And if you’d like to learn more about dithering, when to use it, and how it applies to mastering, check out our blog post on the topic:
It’s full of detailed information on dithering, and when dithering may not even be needed.
When dithering is combined with equalization that keeps the Fletcher-Munson Curve in mind, we create what is commonly known as noise shaping.
How is Noise Shaping Accomplished?
As just stated, noise shaping is combining dithering with equalization. This equalization is done with how we perceive sound in mind, and how that affects the perceivable noise floor.
By using subtractive equalization on frequencies we can easily hear, and using additive equalization on frequencies we cannot easily hear, dithering can be applied while being less easily perceived.
Typically this means that frequencies between 500Hz and 5kHz are attenuated, while frequencies above 6kHz are amplified. Again, this results in roughly the same amount of dithering noise applied, but the frequencies are now attenuated in areas where our ears are more sensitive, and amplified in areas which are more difficult to hear.
With that in mind, let’s look at some different, perhaps recognizable dithering types to examine what they mean, and what type of noise shaping is being applied.
Flat dither has a flat frequency response. This means that no noise shaping has been applied to the dithering noise. However, in this particular algorithm, some noise shaping has been applied above 15kHz.
POW-R #2 is attenuated from 2kHz to 8kHz. At 8kHz. the noise is amplified roughly 15dB between 8kHz and 14kHz. There’s an additional 5dB amplified between 16kHz and 20kHz.
POW-R #3 is attenuated drastically around between 3kHz and 4kHz, and then gradually amplified back to unity between 5kHz and 9kHz. It dips again between 12kHz and 14kHz and is then amplified drastically between 16kHz and 20kHz by roughly 35dB.
This algorithm is a bit more extreme in its equalization curve, or noise shaping, and may result in more perceived noise despite its intention to do the opposite.
UV22HR is created by Apogee, and is relatively flat between 1kHz and 18kHz, although it should be noted that these frequencies are quieter than Flat TPDF Dither by roughly 5dB. At 18kHz the noise is amplified drastically by about 30dB
FabFilter Basic is relatively flat until 7kHz. From 7kHz. to 20kHz. the noise is gradually amplified by 10dB.
FabFilter Optimized is flat until 3kHz. From 3kHz to 7kHz. the amplitude is increased gradually by 10dB. From 7kHz. to 14kHz. it is again flat, at which point the amplitude increases drastically by 25dB until reaching 20kHz.
FabFilter Weighted remains flat until 6kHz. From 6kHz to 10kHz. the amplitude is increased by 10dB. From 11kHz. to 14kHz. it dips by 5dB. And at 14kHz to 20kHz it increases in gain by 30dB.
Waves IDR Type 1 Ultra:
Waves IDR Type 1 Ultra stays flat until about 10kHz.
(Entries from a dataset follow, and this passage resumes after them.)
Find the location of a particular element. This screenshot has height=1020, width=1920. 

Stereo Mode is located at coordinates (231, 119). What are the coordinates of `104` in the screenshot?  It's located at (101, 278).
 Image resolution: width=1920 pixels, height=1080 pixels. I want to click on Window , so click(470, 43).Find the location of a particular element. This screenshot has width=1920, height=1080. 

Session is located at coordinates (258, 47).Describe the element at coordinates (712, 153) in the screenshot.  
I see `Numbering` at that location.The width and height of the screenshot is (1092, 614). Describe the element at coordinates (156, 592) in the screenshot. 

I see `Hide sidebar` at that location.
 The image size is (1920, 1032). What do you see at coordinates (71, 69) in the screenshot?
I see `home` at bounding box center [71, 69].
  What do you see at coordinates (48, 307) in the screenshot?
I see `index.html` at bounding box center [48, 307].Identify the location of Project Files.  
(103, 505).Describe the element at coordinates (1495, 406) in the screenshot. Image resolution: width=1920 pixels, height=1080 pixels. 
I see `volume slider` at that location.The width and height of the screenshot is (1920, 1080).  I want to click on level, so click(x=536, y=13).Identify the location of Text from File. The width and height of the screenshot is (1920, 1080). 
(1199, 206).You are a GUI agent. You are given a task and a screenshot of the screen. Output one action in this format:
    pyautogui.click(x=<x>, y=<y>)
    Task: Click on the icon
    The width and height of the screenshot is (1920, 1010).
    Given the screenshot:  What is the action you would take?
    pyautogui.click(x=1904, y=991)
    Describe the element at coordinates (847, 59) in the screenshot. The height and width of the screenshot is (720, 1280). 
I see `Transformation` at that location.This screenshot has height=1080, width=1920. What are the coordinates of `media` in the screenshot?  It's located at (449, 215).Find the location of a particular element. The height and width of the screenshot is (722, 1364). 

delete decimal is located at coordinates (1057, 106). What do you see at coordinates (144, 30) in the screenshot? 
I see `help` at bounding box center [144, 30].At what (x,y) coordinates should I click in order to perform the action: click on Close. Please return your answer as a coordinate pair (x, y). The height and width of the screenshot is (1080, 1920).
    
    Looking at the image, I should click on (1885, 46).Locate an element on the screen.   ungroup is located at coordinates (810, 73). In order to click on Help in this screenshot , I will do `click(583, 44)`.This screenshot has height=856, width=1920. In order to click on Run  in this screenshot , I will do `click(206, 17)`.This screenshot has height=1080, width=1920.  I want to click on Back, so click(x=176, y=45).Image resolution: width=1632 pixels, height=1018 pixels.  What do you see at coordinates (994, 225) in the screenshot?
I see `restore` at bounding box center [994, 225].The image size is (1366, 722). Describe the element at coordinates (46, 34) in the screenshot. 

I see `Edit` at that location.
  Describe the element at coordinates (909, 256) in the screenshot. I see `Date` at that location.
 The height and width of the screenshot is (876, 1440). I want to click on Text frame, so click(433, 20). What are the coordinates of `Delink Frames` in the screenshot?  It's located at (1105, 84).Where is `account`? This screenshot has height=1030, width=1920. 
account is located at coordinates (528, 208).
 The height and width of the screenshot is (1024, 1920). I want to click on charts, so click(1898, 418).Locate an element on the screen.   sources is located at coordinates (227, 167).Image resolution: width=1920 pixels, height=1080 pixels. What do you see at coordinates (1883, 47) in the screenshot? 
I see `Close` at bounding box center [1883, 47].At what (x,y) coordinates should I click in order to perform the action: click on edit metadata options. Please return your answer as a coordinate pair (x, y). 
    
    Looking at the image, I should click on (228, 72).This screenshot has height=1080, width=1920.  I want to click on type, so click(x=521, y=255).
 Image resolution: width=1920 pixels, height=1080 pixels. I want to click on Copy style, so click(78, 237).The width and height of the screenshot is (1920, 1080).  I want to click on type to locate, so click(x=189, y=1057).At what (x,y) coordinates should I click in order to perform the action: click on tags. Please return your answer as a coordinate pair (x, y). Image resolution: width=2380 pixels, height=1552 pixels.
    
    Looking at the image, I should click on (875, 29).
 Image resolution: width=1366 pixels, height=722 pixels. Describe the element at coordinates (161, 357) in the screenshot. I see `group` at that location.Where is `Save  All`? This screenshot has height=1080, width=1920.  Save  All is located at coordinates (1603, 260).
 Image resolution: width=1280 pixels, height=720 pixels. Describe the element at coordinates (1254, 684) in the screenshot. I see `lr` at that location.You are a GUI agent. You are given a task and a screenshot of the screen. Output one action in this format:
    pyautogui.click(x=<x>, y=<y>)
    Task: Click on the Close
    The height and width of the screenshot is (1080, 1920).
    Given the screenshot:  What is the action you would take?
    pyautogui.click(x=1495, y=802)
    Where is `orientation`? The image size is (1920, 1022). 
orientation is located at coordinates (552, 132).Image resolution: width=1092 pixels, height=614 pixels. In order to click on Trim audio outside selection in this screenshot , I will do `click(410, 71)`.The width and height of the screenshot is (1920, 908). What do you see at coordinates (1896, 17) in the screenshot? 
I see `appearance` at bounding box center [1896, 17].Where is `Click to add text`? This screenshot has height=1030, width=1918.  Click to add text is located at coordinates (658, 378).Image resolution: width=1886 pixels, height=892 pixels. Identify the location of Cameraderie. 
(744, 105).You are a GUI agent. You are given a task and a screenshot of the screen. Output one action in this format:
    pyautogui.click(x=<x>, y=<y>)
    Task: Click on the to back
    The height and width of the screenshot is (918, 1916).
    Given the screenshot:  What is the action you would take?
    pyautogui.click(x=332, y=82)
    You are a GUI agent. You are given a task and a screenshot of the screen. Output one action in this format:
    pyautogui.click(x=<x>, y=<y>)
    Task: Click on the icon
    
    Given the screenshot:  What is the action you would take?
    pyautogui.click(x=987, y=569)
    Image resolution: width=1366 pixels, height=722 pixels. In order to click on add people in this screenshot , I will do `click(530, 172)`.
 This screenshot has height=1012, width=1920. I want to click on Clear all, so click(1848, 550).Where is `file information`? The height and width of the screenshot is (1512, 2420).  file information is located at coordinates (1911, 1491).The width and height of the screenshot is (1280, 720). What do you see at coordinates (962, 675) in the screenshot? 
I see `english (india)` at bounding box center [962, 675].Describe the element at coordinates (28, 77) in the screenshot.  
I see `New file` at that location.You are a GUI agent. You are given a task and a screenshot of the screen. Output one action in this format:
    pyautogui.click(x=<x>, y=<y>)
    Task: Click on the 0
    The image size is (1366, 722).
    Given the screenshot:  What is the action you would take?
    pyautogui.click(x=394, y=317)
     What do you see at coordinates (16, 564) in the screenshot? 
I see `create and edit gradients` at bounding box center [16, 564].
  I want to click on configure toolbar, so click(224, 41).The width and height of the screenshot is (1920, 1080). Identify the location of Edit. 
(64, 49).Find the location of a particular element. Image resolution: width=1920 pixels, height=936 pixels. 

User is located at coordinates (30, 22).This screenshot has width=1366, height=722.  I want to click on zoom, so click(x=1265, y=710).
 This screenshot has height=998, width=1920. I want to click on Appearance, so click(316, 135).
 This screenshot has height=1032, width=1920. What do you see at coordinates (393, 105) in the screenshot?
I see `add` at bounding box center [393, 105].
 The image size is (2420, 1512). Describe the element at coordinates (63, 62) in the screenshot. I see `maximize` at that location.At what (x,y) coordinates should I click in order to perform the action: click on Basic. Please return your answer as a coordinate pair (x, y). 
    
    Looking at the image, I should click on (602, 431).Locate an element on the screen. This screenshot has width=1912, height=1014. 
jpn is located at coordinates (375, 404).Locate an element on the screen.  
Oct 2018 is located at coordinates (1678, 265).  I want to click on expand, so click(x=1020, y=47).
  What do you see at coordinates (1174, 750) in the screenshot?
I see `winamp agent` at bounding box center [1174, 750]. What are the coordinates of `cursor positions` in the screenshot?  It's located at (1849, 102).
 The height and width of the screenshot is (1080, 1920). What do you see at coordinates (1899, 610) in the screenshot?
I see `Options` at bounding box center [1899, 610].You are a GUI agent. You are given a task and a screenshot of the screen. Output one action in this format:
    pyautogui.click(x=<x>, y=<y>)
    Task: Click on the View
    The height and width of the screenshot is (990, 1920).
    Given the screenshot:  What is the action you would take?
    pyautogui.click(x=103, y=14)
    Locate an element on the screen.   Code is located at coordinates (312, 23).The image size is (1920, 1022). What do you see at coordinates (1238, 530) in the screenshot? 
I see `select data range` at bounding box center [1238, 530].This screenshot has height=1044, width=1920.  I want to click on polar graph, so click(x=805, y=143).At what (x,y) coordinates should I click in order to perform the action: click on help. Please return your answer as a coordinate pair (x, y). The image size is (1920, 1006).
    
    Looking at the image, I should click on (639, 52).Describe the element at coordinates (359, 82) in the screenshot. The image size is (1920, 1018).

At which point it quickly and exponentially slopes upward 40dB until it reaches 20kHz.
As you can see, different dithering and noise shaping types accentuate and attenuate different frequencies. Each type may work better for a specific master and depends on the instrumentation used in the mix.
In certain situations, you may not need dithering and the noise shaping that comes along with it.
Here are Some Situations in Which You Don’t Need Dithering and Noise Shaping:
- If there is enough noise from the recording and mixing process to cover quantization noise.
- If you record, mix, master, and distribute at a 24-bit depth or higher.
- If the noise generated from dithering and noise shaping is greater than that generated from quantization noise.
- If your master is significantly loud at all parts of the track.
Here is How You Can Determine if Quantization Noise, or the Noise from Dithering is Louder:
Step 1: Export Your Master from 24-bits to 16-bits without Dithering
Step 2: Export Your Master from 24-bits to 16-bits with Dithering
Step 3: Import Both of Your Masters into Your DAW
Step 4: Align these Two Masters with Your Original 24-bit Master
Step 5: Use a Null Test and a LUFS Meter to Measure the Differences
Step 6: Determine Which Master Results in the Least Amount of Noise
This test may seem difficult, but if you’d like to see how to do it, check out our video and blog on the topic:
The video shows how you can do this test on your own.
If you’re finding this whole thing to be a bit more than what you bargained for, you can always send us your mix here:
We’ll master it for you for free, and send you a sample of that master.
Now that we understand what noise shaping is, and how it’s essentially white noise with additive and subtractive equalization, we can use these two tools to recreate some of the popular dithering plugins.
How to Create Your Own Dithering and Noise Shaping
Step 1: Use a Test Oscillator to create white noise. At this point, you’ve essentially already created a flat dither. Granted you’d have to blend this into your master, but it’s the same noise used for the dithering process.
Step 2: Add an equalizer after the test oscillator. With the Fletcher-Munson curve in mind, begin attenuated and accentuating specific amplitudes.
Since dithering is typically very quiet, I’ll model my noise shaping after the 20 Phon curve.
Step 3: To do this, attenuate 3kHz to 4kHz by roughly 8-10dB.
Step 4: Amplify 1.5kHz by roughly 5dB.
Step 5: Amplify 20kHz by about 15dB with a bell or shelf filter. This way you create a gradual increase in amplitude.
If you’d like you can export this noise and use it later, or save the settings for future use. Be sure that this noise is the last thing added prior to exporting your track, otherwise, you may process it in an unintended way.
Experiment with this technique until you find noise shaping that works well for you and your master’s needs. Also, it may make things easier if you use a frequency analyzer after your equalizer so you can measure how your noise shaping is affecting the frequency response.
Also, it is important to use an equalizer that doesn’t introduce any distortion or harmonic generation. As you can imagine, this would interfere with any noise shaping you wished to accomplish.
Noise shaping may seem somewhat straight forward, but the principles behind it influence aspects of digital recording, perceptual sciences, and everything influenced by and dependent upon those fields.
Understanding noise shaping means understanding how the human ear works, and how that affects mixing and mastering.
Understanding dithering means knowing the principles of digital recording, quantization, and phase relationships when it comes to understanding quantization noise, and how to perform the necessary testing detailed above.
Quickly, let’s recap everything detailed here for a synopsis of what dithering is, how noise shaping relates, and how the unique way our ears perceive sound ties in.
First, an analog signal is converted to a digital signal. The amplitude is encoded using quantization.
The bit depth details the number of available values the analog’s amplitude can be quantized to during the A/D conversion.
The difference between the analog signal’s amplitude and the value the amplitude is rounded to is called quantization error. This error causes noise to exist in the recording.
This noise is typically quiet but presents itself as unpleasant high order harmonics when loud enough. Dithering is used to mask this noise and randomize any harmonics.
Noise shaping is the method of equalizing dithering noise. Typically dithering noise is loud enough to be perceived at bit depths of 16 and lower.
Attenuating frequencies that are easy to hear, and amplifying those that are harder to hear can remedy this issue.
Lastly, you can create your own dither and noise shaping using a white noise generator and equalization. Reference the Fletcher-Munson curve in the “What is the Fletcher-Munson Curve?” or “How to Create Your Own Dithering and Noise Shaping” sections to see how you can accomplish this.